## What you should do
Your answer should be exactly the lines from the one that contains "Terapias (21, 2443)" through the final line of the entries below, and nothing else.

(Stored items from a collection)
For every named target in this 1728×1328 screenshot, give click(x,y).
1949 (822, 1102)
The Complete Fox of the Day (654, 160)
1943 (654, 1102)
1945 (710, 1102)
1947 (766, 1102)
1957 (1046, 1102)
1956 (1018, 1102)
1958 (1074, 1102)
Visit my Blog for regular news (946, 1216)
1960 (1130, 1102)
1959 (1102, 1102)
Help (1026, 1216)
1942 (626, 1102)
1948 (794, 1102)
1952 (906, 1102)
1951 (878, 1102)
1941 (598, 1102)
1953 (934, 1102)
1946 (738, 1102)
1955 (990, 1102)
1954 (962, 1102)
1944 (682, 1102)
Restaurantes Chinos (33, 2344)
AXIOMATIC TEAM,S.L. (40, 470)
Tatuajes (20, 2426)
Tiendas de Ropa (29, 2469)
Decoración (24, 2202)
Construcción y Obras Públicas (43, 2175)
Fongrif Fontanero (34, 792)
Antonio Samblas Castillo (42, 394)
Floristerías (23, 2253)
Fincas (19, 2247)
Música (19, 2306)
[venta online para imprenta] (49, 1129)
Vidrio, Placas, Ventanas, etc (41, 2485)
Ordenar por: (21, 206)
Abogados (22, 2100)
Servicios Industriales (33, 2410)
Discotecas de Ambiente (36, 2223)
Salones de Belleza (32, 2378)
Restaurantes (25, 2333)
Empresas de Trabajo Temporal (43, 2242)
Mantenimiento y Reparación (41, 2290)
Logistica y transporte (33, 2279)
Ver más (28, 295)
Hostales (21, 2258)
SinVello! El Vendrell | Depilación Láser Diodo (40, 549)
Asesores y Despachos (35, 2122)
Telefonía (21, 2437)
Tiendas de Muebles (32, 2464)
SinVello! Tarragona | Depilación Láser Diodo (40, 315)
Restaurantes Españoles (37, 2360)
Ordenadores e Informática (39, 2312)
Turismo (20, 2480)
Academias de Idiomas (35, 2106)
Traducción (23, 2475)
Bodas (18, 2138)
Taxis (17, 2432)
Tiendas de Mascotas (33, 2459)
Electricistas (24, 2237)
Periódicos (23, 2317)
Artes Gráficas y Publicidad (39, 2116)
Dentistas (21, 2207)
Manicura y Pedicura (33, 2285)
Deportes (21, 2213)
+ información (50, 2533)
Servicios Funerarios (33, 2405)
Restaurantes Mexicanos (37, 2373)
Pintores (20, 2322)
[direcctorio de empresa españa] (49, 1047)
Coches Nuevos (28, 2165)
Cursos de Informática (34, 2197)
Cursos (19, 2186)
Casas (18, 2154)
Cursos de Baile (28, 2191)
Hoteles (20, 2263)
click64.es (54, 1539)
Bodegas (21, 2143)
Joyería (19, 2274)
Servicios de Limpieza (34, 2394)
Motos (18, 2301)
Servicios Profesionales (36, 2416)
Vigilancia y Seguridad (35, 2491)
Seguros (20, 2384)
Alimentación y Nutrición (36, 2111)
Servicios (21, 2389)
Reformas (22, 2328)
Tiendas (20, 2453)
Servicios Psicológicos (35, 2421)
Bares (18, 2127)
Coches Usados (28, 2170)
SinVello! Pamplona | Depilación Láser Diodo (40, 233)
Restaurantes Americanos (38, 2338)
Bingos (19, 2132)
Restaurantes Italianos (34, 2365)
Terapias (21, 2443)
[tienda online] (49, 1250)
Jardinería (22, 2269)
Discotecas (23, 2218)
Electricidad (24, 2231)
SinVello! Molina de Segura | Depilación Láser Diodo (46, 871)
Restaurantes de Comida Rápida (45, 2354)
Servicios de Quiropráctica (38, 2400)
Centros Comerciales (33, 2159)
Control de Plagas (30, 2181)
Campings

## Solution for this task
Terapias (21, 2443)
[tienda online] (49, 1250)
Jardinería (22, 2269)
Discotecas (23, 2218)
Electricidad (24, 2231)
SinVello! Molina de Segura | Depilación Láser Diodo (46, 871)
Restaurantes de Comida Rápida (45, 2354)
Servicios de Quiropráctica (38, 2400)
Centros Comerciales (33, 2159)
Control de Plagas (30, 2181)
Campings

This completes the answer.